─── DATA FOR PROCESSING ───
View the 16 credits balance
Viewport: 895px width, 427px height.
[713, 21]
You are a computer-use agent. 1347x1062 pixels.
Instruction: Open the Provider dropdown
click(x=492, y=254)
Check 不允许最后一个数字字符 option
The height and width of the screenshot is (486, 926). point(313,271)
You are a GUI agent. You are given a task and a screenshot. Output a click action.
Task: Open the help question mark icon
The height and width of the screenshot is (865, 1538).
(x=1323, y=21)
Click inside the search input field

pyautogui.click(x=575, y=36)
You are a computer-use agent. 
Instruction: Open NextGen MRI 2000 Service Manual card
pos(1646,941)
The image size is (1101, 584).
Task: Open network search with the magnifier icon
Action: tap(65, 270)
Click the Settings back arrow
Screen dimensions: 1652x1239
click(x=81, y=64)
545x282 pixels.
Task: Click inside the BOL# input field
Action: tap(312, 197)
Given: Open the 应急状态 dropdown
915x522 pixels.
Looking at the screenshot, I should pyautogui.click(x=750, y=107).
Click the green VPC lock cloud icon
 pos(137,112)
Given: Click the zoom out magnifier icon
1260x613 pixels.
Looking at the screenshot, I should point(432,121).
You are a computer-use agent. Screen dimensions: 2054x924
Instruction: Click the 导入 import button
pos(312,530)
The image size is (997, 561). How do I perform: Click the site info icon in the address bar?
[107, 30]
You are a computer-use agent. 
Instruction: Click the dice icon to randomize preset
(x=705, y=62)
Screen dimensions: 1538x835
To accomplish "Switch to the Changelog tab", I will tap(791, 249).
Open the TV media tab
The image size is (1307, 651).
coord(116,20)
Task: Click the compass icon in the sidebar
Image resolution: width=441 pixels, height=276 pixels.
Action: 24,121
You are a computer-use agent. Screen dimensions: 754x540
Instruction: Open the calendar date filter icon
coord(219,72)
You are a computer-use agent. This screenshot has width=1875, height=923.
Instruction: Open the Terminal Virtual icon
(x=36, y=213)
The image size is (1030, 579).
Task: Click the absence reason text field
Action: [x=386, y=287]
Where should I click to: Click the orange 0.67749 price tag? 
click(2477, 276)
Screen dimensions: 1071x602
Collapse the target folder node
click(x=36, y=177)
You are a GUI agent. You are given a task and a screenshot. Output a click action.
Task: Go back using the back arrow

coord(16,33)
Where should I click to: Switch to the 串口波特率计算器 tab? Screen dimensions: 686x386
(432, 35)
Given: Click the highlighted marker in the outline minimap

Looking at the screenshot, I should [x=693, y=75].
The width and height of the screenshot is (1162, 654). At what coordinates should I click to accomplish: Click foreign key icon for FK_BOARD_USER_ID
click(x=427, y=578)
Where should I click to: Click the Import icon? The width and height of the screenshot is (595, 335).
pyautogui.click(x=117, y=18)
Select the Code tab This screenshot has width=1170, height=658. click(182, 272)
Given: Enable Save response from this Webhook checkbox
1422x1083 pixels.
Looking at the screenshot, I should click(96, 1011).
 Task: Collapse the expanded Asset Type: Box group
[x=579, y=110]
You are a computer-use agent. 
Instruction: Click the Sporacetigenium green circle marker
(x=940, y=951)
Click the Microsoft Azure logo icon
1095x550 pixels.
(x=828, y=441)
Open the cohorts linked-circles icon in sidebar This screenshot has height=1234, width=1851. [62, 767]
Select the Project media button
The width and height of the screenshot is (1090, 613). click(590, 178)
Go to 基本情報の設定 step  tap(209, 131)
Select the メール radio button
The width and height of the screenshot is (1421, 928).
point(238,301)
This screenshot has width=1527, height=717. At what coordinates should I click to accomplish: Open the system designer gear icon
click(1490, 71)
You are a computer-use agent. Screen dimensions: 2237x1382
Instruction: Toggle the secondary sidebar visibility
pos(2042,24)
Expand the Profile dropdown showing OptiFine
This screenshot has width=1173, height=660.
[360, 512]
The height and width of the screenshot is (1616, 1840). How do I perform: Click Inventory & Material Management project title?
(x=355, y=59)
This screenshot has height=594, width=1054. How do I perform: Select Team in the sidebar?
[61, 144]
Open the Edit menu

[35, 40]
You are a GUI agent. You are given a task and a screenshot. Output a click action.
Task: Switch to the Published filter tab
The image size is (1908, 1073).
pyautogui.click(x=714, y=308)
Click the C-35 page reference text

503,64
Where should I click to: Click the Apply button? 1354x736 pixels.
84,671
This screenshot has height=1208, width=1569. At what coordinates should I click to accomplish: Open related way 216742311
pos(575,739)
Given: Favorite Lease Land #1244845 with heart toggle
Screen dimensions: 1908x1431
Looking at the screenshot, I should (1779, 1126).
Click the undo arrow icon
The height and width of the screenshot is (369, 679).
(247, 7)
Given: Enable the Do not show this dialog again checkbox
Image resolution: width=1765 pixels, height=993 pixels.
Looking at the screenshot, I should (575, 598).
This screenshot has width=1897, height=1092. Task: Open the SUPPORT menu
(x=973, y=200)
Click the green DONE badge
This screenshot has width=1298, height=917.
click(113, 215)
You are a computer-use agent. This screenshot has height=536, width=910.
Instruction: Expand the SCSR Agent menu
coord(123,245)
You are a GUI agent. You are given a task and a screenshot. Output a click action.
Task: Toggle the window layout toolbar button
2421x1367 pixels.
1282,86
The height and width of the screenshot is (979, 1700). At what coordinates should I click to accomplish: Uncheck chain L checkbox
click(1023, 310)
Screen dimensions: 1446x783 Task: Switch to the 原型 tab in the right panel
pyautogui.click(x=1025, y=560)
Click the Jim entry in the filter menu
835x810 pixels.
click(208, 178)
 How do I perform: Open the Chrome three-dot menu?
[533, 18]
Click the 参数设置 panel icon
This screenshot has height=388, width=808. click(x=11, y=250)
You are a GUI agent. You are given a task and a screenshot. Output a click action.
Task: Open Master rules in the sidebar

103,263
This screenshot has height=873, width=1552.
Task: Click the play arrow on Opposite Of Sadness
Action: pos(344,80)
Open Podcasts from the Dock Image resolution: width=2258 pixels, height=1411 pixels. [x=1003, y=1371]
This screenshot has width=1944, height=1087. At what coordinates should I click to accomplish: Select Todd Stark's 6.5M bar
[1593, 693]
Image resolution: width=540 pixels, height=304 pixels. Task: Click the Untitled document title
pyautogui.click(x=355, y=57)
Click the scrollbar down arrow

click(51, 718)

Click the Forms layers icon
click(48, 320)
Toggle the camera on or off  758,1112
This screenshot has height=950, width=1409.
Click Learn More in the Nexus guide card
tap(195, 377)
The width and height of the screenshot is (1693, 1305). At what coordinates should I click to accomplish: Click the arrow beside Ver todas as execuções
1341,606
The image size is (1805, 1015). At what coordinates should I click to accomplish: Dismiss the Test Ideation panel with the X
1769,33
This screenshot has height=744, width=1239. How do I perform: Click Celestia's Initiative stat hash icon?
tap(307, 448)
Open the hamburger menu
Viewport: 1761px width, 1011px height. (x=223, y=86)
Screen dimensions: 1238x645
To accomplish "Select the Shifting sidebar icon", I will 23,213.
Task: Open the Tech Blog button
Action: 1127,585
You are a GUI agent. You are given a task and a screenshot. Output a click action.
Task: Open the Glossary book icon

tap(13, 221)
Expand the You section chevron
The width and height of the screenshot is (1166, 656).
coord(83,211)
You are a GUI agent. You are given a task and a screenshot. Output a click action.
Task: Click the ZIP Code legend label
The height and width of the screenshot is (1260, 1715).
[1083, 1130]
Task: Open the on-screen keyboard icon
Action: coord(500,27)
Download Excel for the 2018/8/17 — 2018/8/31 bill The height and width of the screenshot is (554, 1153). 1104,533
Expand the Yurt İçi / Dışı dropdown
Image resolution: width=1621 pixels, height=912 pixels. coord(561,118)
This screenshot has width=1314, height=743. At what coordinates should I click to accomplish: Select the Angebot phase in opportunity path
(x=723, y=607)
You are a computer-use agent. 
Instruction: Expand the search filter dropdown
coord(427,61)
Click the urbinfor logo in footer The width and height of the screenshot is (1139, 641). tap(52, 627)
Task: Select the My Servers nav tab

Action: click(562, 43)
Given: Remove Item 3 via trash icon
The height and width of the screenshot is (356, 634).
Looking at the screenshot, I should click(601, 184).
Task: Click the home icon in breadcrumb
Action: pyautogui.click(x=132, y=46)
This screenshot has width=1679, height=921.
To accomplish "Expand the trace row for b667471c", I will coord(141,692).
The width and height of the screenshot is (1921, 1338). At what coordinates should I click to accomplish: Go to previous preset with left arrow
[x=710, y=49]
───
*PROBLEM*. Please restate, word for word, the lines of the entries that run from the first line through the one holding "Given: Open the 应急状态 dropdown", and add nothing.

*SOLVED EXERCISE*.
View the 16 credits balance
Viewport: 895px width, 427px height.
[713, 21]
You are a computer-use agent. 1347x1062 pixels.
Instruction: Open the Provider dropdown
click(x=492, y=254)
Check 不允许最后一个数字字符 option
The height and width of the screenshot is (486, 926). point(313,271)
You are a GUI agent. You are given a task and a screenshot. Output a click action.
Task: Open the help question mark icon
The height and width of the screenshot is (865, 1538).
(x=1323, y=21)
Click inside the search input field

pyautogui.click(x=575, y=36)
You are a computer-use agent. 
Instruction: Open NextGen MRI 2000 Service Manual card
pos(1646,941)
The image size is (1101, 584).
Task: Open network search with the magnifier icon
Action: tap(65, 270)
Click the Settings back arrow
Screen dimensions: 1652x1239
click(x=81, y=64)
545x282 pixels.
Task: Click inside the BOL# input field
Action: tap(312, 197)
Given: Open the 应急状态 dropdown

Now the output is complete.